● **TASK BRIEF**
Using the material below, copy every line where "agent" appears.

● **TASK DATA**
......
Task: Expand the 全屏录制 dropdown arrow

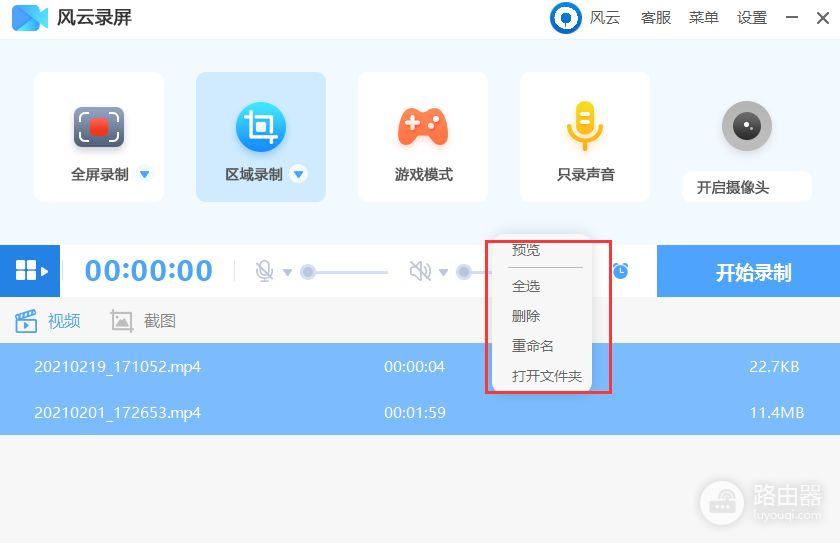Action: 144,175
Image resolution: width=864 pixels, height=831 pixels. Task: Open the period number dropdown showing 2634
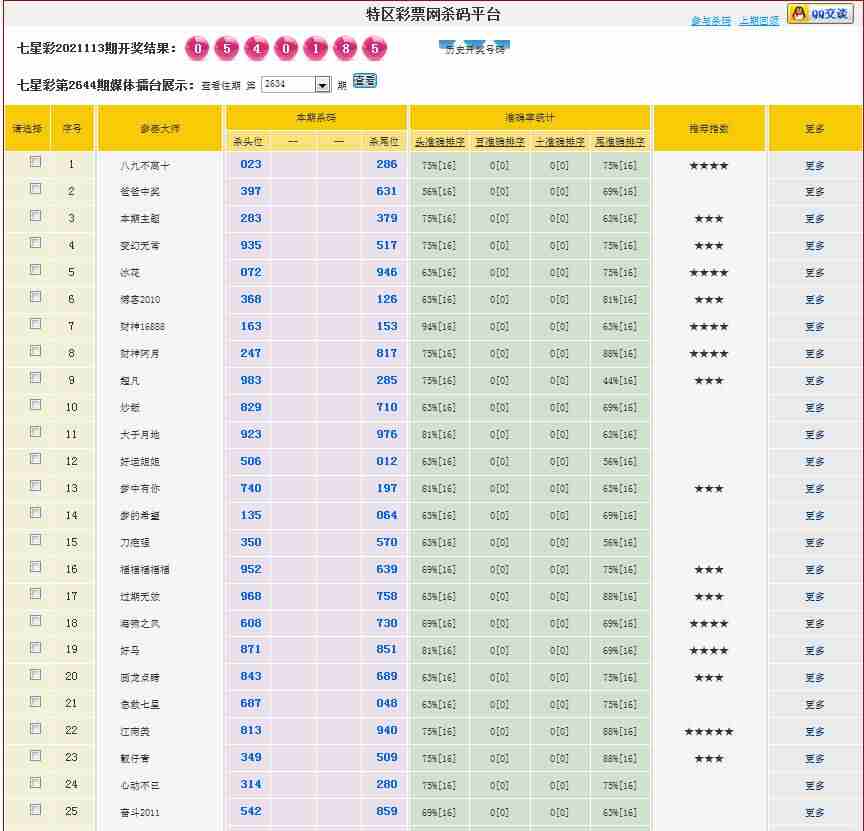[x=322, y=85]
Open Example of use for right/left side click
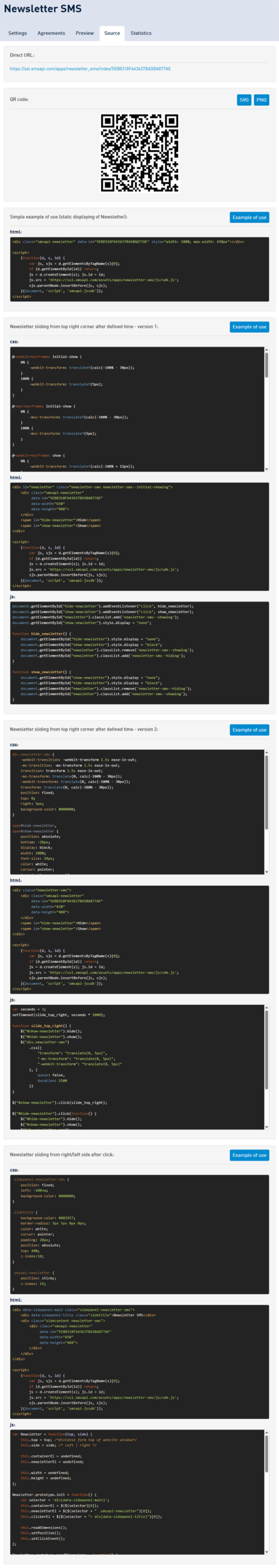Viewport: 279px width, 1568px height. [x=249, y=1155]
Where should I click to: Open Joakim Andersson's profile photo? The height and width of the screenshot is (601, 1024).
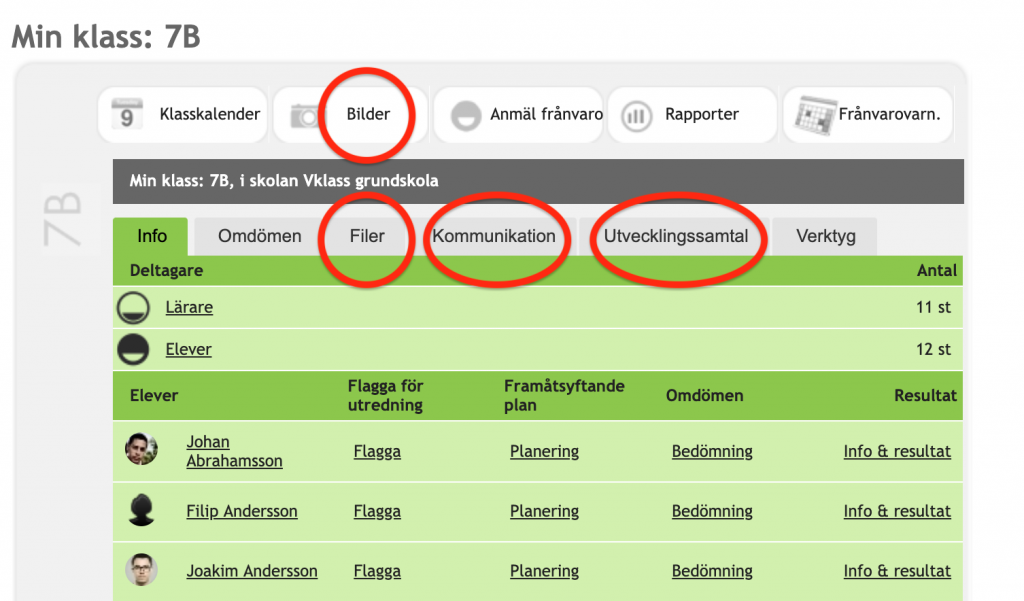coord(141,570)
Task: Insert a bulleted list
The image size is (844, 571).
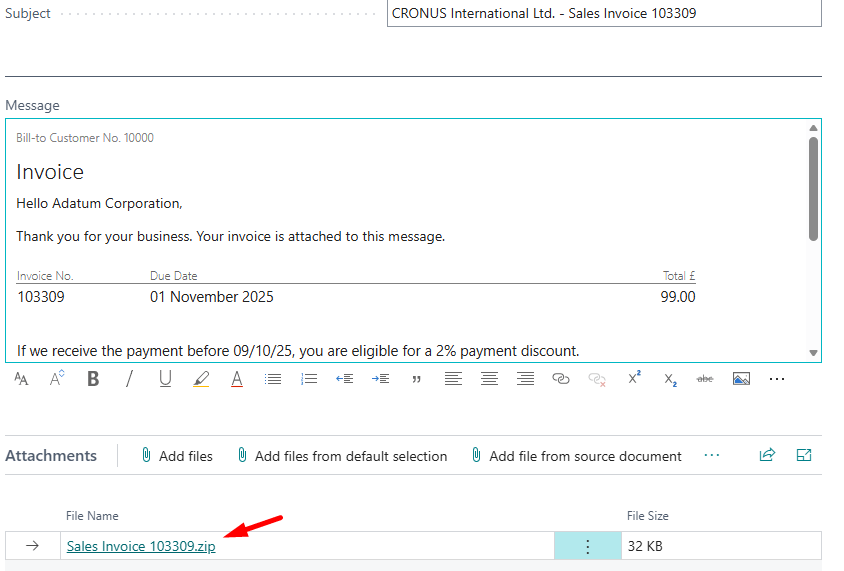Action: 273,379
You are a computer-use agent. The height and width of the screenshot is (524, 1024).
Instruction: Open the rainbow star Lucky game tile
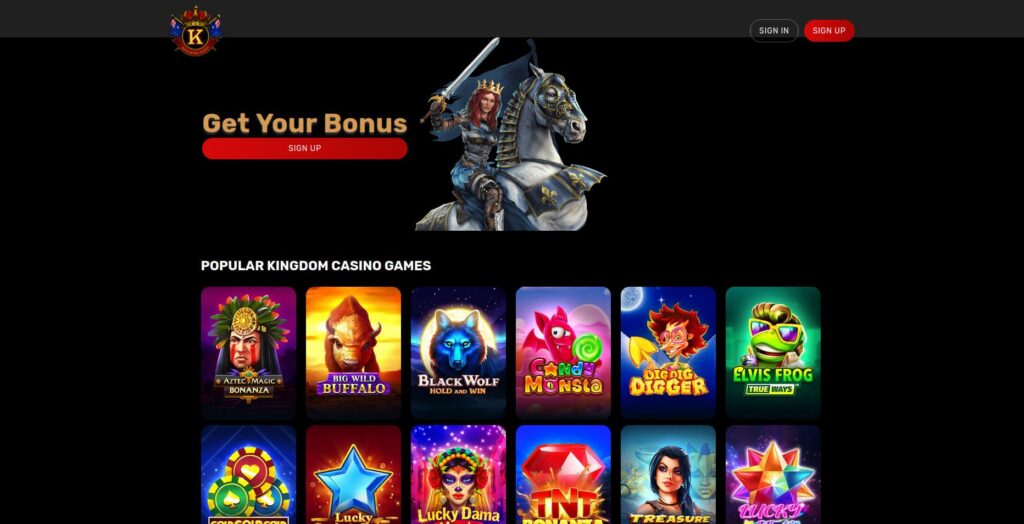[x=773, y=475]
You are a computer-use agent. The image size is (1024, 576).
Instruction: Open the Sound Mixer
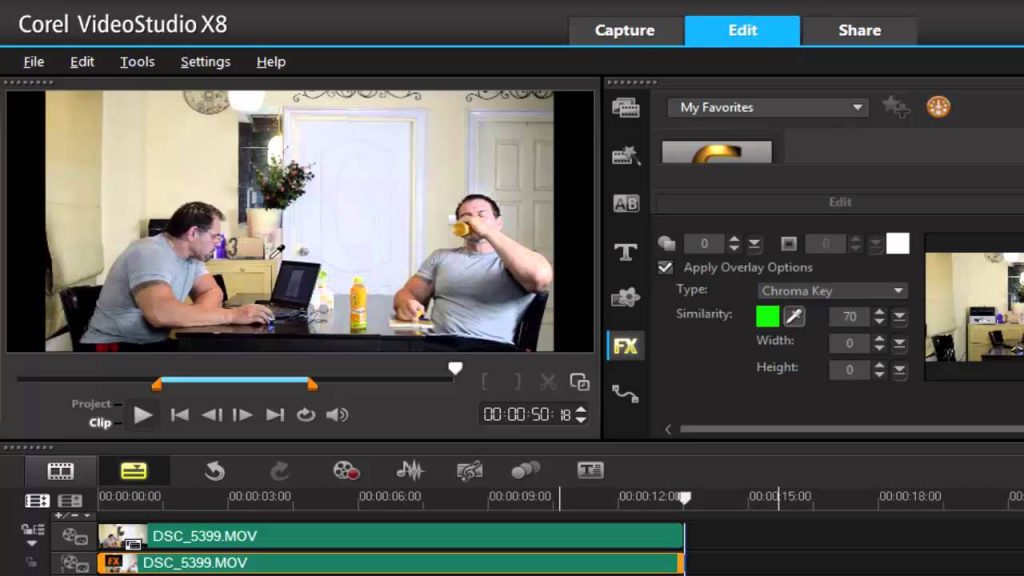click(x=409, y=468)
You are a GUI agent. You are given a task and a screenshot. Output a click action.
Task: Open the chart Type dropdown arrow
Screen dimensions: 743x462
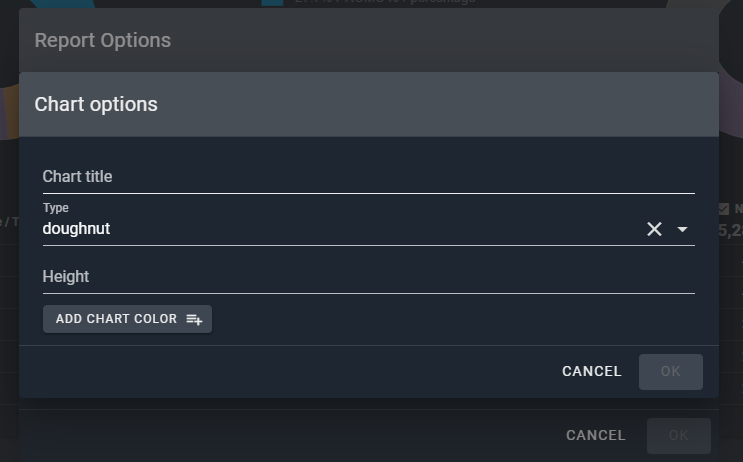tap(682, 229)
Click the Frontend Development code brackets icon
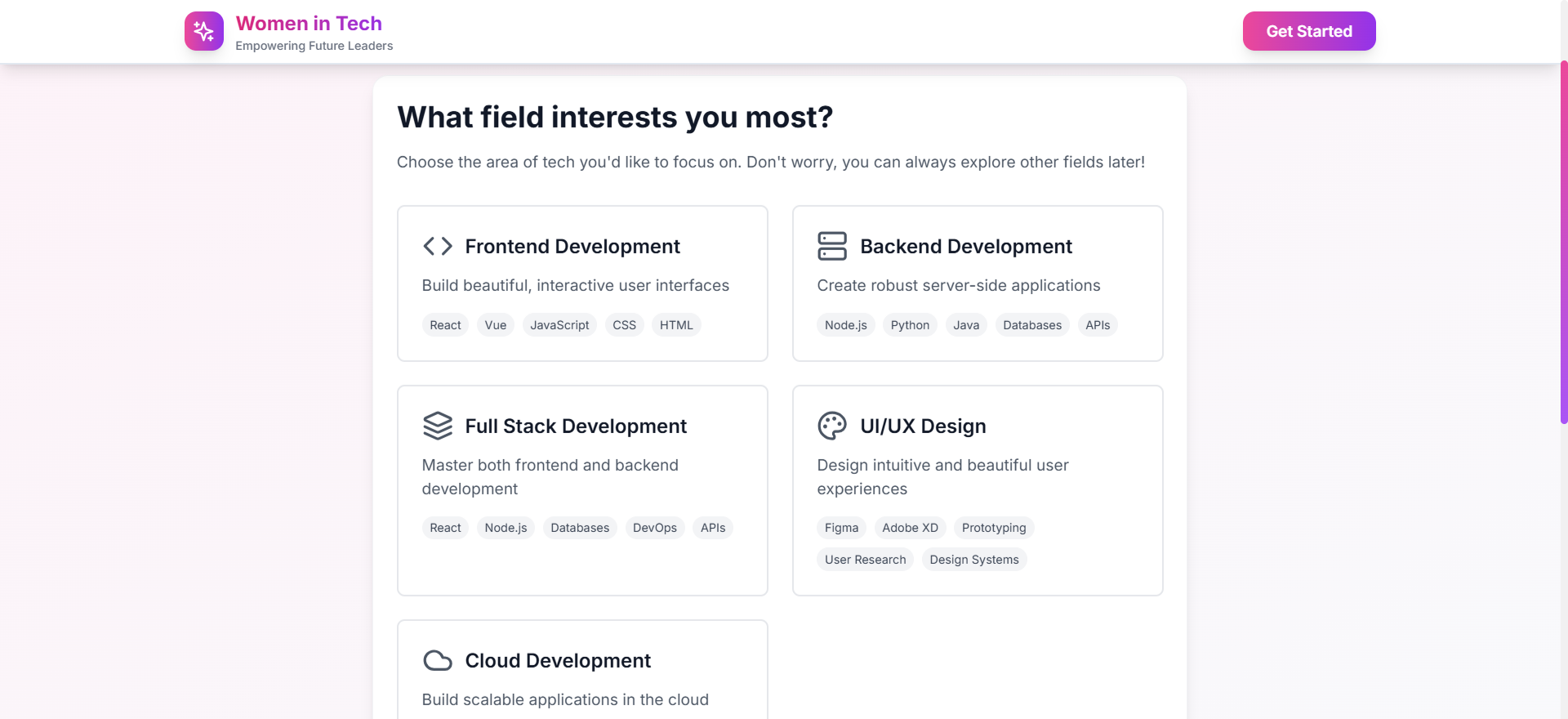 point(438,246)
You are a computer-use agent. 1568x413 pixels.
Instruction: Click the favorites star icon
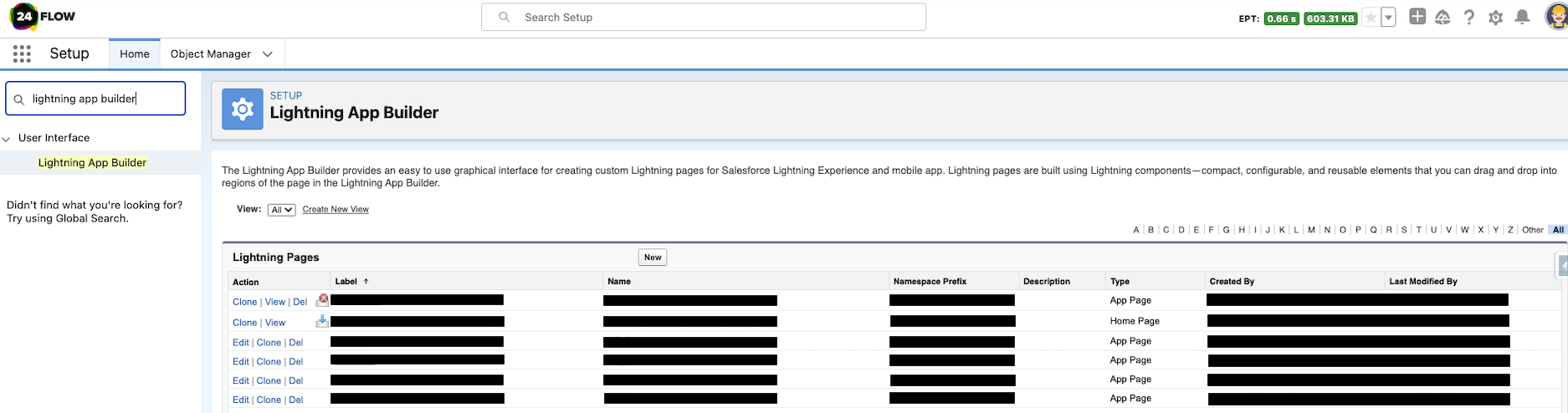1370,18
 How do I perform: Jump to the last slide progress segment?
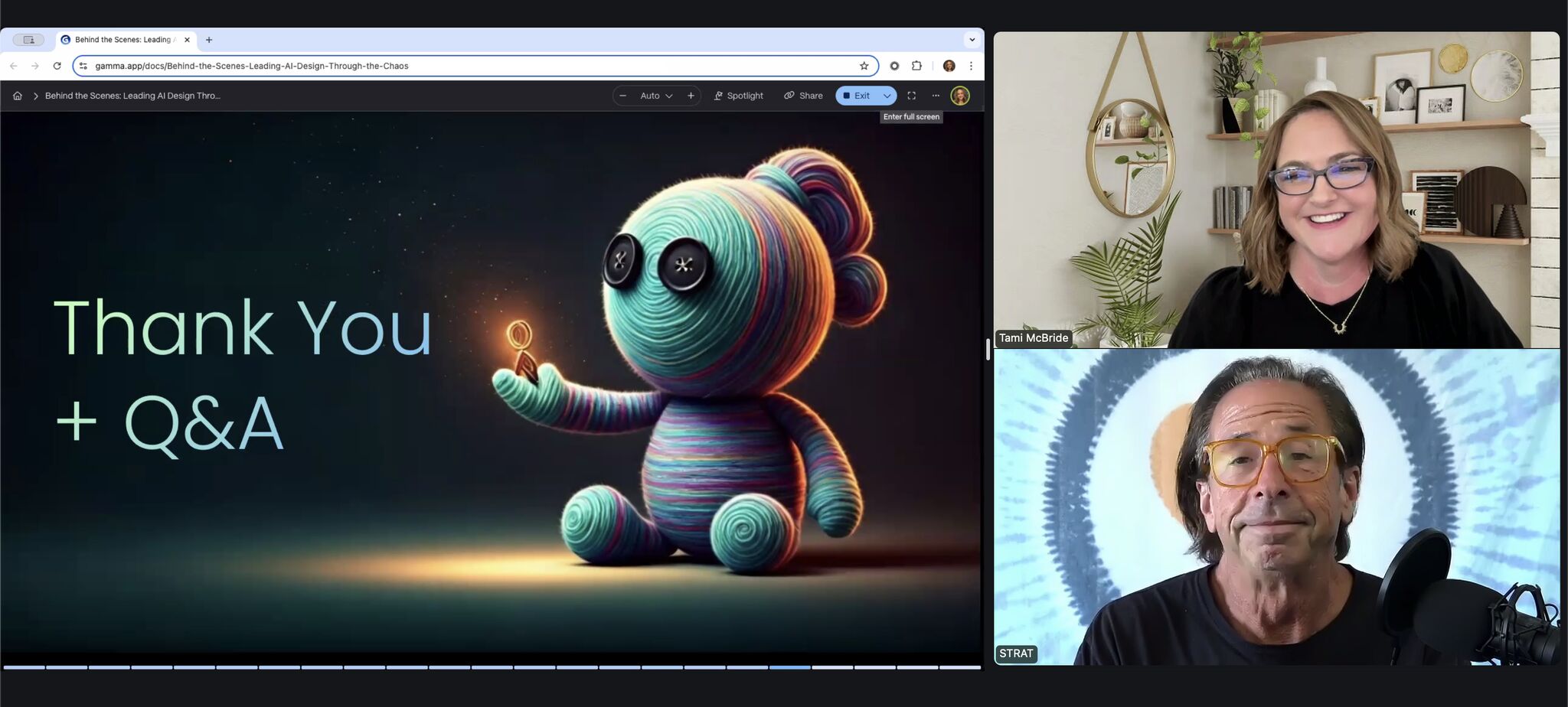[x=959, y=667]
......
● **SOLUTION TO THE PROBLEM**
You are a computer-use agent. The height and width of the screenshot is (524, 1024).
You are a computer-use agent. The image size is (1024, 576).
You are a GUI agent. You are given a task and a screenshot. Output a click action.
You are a computer-use agent. 1568x413 pixels.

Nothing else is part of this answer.